[RFC] Abstraction layer for the tests implemented in the SRV test framework

nsevilla commented 2 years ago

In the May 19th SRV telecon, we started a discussion, prompted by @yymao on settling what should be the abstract connection layer between the coded tests and the data. Currently, as the test framework is being developed with DESCQA as a baseline, this is to be done through GCRCatalogs, but other options can be desirable, and this was reflected in the desc-srv Slack channel.

What should be the baseline abstract layer to connect to data for tests being developed in the Test Framework?

(I will add some of the comments below later if nobody does, feel free to add them)

wmwv commented 2 years ago

I want to start by laying out some context for how I think about the different aspects:

GCRCatalogs has several different aspects:

GCRCatalogs.translate: translate column names, redefine column quantities (i.e., scaling for units), mixing quantities (re-defining ellipticity conventions)
GCRCatalogs.read: reading data files: HDF, Parquet, CSV, SQLite, live DBs
GCRCatalogs.registry: The data registry. Where do files live? What is the connection info for the database.

These are not actually the names of submodules of GCRCatalogs, but it's conceptually what I want to bring out here. translate and read are often found together in a given GCRCatalogs module. E.g., https://github.com/LSSTDESC/gcr-catalogs/blob/master/GCRCatalogs/dc2_object.py#L224 defines the DC2ObjectCatalog class defines the metadata of the catalog and file structure in the self.__init__, defines how to translate data (self._generate_modifiers), and how to read (self._generate_datasets).

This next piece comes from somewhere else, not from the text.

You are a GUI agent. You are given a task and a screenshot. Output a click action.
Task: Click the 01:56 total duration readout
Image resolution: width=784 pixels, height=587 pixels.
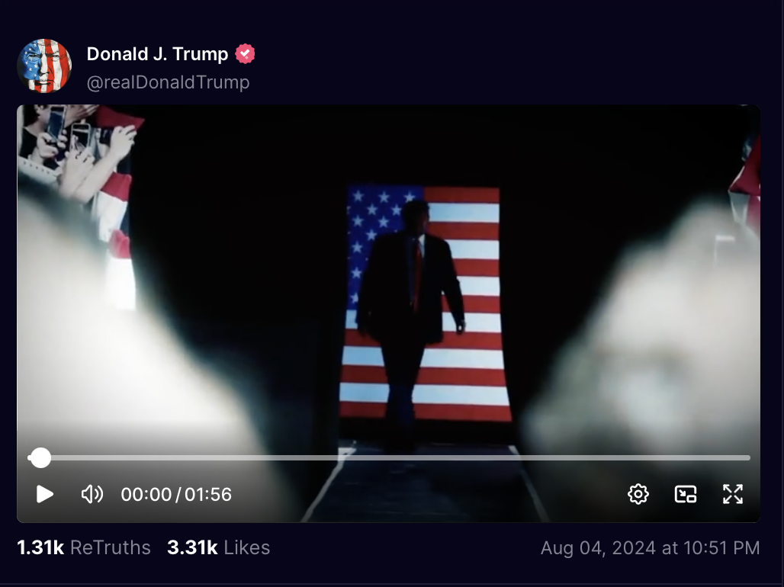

While the registry part is contained in a YAML file that specifies the dataset https://github.com/LSSTDESC/gcr-catalogs/blob/master/GCRCatalogs/catalog_configs/dc2_object_run2.2i_dr6_v2.yaml together with a site configuration to define a root directory: https://github.com/LSSTDESC/gcr-catalogs/blob/master/GCRCatalogs/site_config/site_rootdir.yaml

wmwv commented 2 years ago

Section I. Translation

One challenge for the translation layer is that in standardizing column names, one often invents a new "standard" the people have to learn. However for Rubin/LSST this is largely taken care of for us because (a) it's not under our control so we should just accept whatever the Project does; (b) stuff is supposed to be standardized in the schema by the Data Products Definition Document: https://ls.st/dpdd.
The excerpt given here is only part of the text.